**What you will do**
From the first line onward, reproduce the records exactly; the final line to include is the one holding "Viewport: 2000px width, 1200px height.".

■ ■ ■

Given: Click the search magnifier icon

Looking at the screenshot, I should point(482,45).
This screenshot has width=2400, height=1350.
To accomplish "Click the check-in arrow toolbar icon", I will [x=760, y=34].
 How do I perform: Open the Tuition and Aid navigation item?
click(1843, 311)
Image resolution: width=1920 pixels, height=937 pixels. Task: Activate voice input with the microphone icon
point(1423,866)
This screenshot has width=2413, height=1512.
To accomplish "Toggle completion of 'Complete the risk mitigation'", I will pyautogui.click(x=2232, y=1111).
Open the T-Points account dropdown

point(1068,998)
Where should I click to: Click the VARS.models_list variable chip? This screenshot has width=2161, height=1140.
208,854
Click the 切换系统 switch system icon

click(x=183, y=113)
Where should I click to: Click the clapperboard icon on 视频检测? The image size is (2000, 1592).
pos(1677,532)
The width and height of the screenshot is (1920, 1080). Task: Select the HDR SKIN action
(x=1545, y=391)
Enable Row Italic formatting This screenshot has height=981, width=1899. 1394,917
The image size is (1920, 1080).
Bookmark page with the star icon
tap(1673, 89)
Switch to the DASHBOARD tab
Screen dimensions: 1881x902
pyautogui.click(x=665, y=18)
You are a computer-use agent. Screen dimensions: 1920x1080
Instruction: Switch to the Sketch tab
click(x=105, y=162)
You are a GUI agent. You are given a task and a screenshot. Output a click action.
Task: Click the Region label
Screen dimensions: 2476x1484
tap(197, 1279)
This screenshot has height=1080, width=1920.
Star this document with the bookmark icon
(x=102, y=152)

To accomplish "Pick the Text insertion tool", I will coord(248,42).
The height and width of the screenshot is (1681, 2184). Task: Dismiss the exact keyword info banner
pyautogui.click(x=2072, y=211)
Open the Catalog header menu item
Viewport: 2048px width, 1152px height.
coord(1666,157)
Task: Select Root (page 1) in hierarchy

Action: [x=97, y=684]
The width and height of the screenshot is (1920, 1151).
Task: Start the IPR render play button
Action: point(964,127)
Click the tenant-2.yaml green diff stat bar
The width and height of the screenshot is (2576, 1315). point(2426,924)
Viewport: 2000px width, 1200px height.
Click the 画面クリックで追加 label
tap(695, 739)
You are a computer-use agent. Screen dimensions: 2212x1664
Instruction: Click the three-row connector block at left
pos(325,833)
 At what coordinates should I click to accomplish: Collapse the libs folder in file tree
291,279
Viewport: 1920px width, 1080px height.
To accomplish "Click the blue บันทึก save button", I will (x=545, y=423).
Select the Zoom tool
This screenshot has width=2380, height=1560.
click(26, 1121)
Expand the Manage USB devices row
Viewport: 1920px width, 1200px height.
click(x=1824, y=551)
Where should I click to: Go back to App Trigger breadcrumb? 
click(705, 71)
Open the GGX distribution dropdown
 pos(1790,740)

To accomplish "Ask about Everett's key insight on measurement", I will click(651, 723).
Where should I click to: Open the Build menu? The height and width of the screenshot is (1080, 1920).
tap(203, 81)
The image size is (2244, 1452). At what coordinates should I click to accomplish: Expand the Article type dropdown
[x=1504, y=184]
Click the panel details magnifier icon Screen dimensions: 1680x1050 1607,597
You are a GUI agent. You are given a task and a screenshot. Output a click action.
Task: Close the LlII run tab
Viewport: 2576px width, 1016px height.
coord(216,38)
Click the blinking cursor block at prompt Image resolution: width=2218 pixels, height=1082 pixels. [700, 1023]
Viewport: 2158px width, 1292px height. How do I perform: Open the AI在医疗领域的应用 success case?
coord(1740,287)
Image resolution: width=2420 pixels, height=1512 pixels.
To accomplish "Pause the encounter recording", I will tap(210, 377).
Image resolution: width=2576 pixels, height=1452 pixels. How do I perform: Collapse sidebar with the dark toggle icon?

■ ■ ■

**Reply to the task**
Given: Click the search magnifier icon

Looking at the screenshot, I should point(482,45).
This screenshot has width=2400, height=1350.
To accomplish "Click the check-in arrow toolbar icon", I will [x=760, y=34].
 How do I perform: Open the Tuition and Aid navigation item?
click(1843, 311)
Image resolution: width=1920 pixels, height=937 pixels. Task: Activate voice input with the microphone icon
point(1423,866)
This screenshot has width=2413, height=1512.
To accomplish "Toggle completion of 'Complete the risk mitigation'", I will pyautogui.click(x=2232, y=1111).
Open the T-Points account dropdown

point(1068,998)
Where should I click to: Click the VARS.models_list variable chip? This screenshot has width=2161, height=1140.
208,854
Click the 切换系统 switch system icon

click(x=183, y=113)
Where should I click to: Click the clapperboard icon on 视频检测? The image size is (2000, 1592).
pos(1677,532)
The width and height of the screenshot is (1920, 1080). Task: Select the HDR SKIN action
(x=1545, y=391)
Enable Row Italic formatting This screenshot has height=981, width=1899. 1394,917
The image size is (1920, 1080).
Bookmark page with the star icon
tap(1673, 89)
Switch to the DASHBOARD tab
Screen dimensions: 1881x902
pyautogui.click(x=665, y=18)
You are a computer-use agent. Screen dimensions: 1920x1080
Instruction: Switch to the Sketch tab
click(x=105, y=162)
You are a GUI agent. You are given a task and a screenshot. Output a click action.
Task: Click the Region label
Screen dimensions: 2476x1484
tap(197, 1279)
This screenshot has height=1080, width=1920.
Star this document with the bookmark icon
(x=102, y=152)

To accomplish "Pick the Text insertion tool", I will coord(248,42).
The height and width of the screenshot is (1681, 2184). Task: Dismiss the exact keyword info banner
pyautogui.click(x=2072, y=211)
Open the Catalog header menu item
Viewport: 2048px width, 1152px height.
coord(1666,157)
Task: Select Root (page 1) in hierarchy

Action: [x=97, y=684]
The width and height of the screenshot is (1920, 1151).
Task: Start the IPR render play button
Action: point(964,127)
Click the tenant-2.yaml green diff stat bar
The width and height of the screenshot is (2576, 1315). point(2426,924)
Viewport: 2000px width, 1200px height.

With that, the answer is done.